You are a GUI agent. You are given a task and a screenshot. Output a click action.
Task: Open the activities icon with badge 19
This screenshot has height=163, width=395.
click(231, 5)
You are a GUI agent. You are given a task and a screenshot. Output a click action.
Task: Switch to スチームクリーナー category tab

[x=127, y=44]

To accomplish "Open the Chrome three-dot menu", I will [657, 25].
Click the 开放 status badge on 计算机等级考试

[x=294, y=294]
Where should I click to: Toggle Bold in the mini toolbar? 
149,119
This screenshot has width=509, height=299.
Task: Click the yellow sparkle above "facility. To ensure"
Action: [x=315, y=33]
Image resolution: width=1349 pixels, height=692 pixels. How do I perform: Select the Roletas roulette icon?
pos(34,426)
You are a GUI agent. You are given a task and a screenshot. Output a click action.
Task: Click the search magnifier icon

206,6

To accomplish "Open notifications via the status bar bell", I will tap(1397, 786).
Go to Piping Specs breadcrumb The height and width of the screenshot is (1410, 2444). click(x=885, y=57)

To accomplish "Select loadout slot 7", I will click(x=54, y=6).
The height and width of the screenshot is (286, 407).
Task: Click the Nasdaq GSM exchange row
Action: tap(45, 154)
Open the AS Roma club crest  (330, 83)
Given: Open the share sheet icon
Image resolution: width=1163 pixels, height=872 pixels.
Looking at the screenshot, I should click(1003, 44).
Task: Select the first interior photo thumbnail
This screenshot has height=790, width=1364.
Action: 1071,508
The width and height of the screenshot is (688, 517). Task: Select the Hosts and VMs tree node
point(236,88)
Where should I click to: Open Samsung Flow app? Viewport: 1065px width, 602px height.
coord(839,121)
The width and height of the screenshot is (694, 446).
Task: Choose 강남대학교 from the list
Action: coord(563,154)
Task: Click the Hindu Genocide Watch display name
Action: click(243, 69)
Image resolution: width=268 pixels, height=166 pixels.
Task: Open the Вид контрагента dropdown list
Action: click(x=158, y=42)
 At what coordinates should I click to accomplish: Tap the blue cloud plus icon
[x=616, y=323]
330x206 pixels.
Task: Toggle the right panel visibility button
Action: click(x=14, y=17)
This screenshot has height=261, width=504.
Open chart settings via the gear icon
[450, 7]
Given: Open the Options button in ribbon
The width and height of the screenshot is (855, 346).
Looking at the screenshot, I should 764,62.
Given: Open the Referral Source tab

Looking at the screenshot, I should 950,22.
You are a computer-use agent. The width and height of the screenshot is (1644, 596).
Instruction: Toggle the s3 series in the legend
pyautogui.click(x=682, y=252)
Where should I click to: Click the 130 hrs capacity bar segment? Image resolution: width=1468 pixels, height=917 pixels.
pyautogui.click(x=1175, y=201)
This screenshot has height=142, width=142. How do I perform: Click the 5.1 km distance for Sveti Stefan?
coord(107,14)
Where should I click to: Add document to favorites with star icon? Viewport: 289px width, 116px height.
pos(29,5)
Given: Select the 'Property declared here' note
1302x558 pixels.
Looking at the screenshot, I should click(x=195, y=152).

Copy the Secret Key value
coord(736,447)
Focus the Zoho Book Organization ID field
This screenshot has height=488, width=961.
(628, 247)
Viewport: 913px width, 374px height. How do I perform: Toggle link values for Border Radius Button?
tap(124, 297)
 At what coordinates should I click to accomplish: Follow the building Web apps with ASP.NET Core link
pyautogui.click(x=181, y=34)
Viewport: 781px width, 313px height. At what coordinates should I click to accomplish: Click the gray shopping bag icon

####

### [WRITTEN REQUEST]
Please format the records from the line with "will tap(1397, 786)." through the line with "Go to Piping" as a two-column CSV with the headers input and output. Give one row per record, with its text and its answer each in a single quoted field and any line breaks replaced by spaces.

### [THE REPLY]
input,output
"To accomplish ""Open notifications via the status bar bell"",","I will tap(1397, 786)."
"Go to Piping Specs breadcrumb The height and width of the screenshot is (1410, 2444).","click(x=885, y=57)"